→ Task data:

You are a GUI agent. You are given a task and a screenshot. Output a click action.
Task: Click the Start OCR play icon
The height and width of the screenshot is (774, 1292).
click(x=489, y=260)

==

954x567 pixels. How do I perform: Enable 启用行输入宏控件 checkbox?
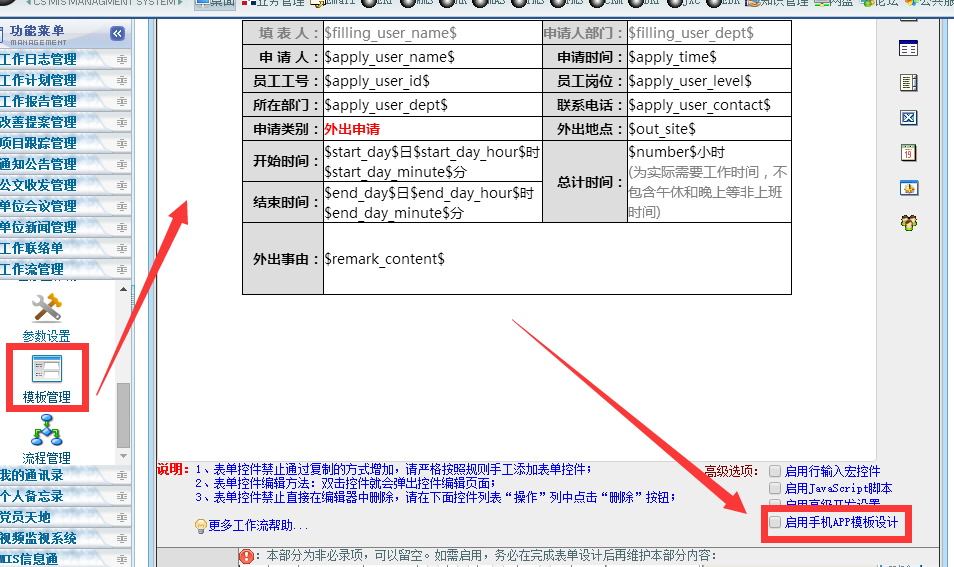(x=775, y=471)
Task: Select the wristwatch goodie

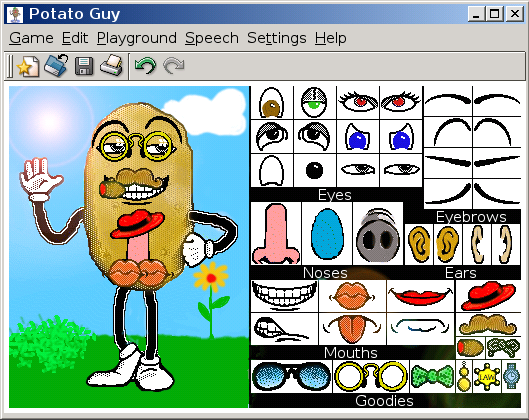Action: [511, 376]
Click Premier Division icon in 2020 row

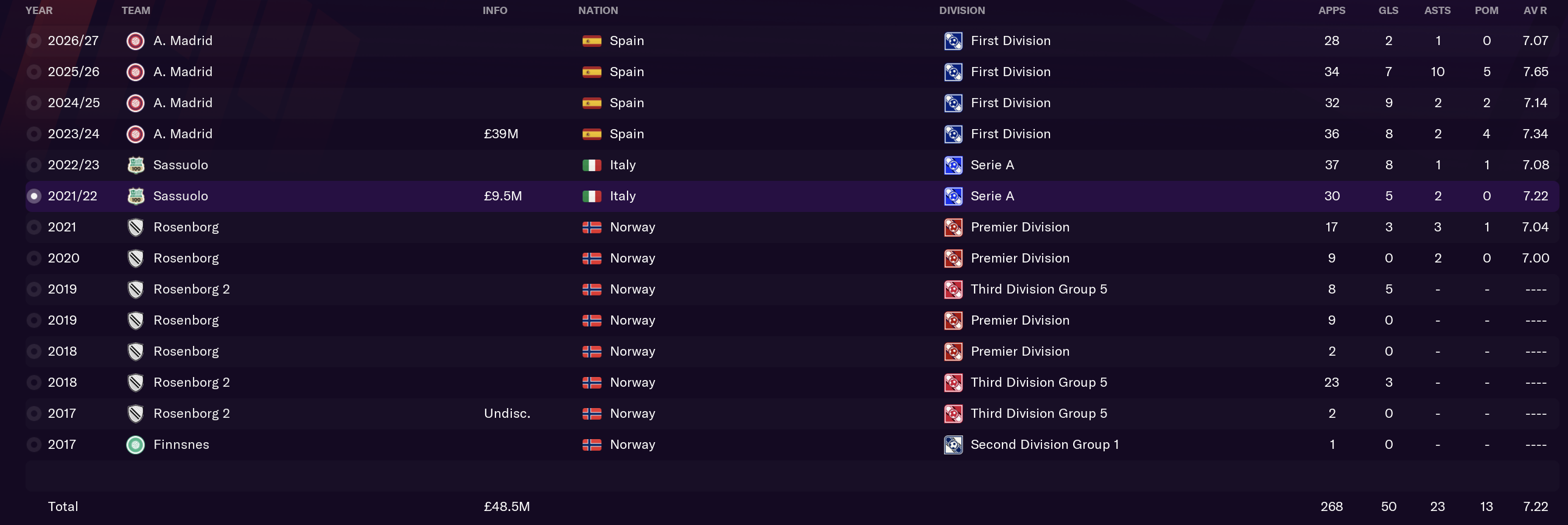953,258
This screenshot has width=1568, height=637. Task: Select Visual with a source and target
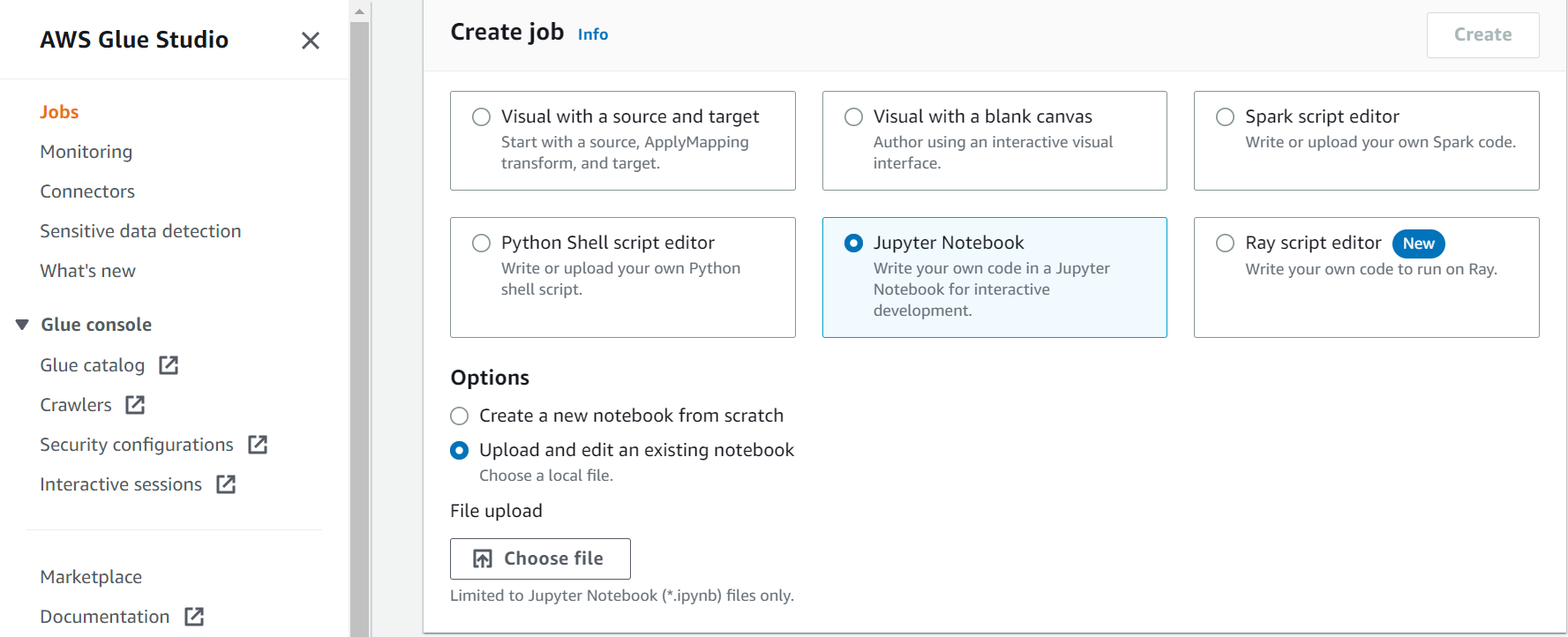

→ Work request: Output exactly those lines of the data above that run from the line with "Click Premier Division icon in 2020 row" up to and including the line with "This screenshot has". No pictures go in.

→ Solution to this problem:
Click Premier Division icon in 2020 row

953,258
This screenshot has width=1568, height=637. Task: Select Visual with a source and target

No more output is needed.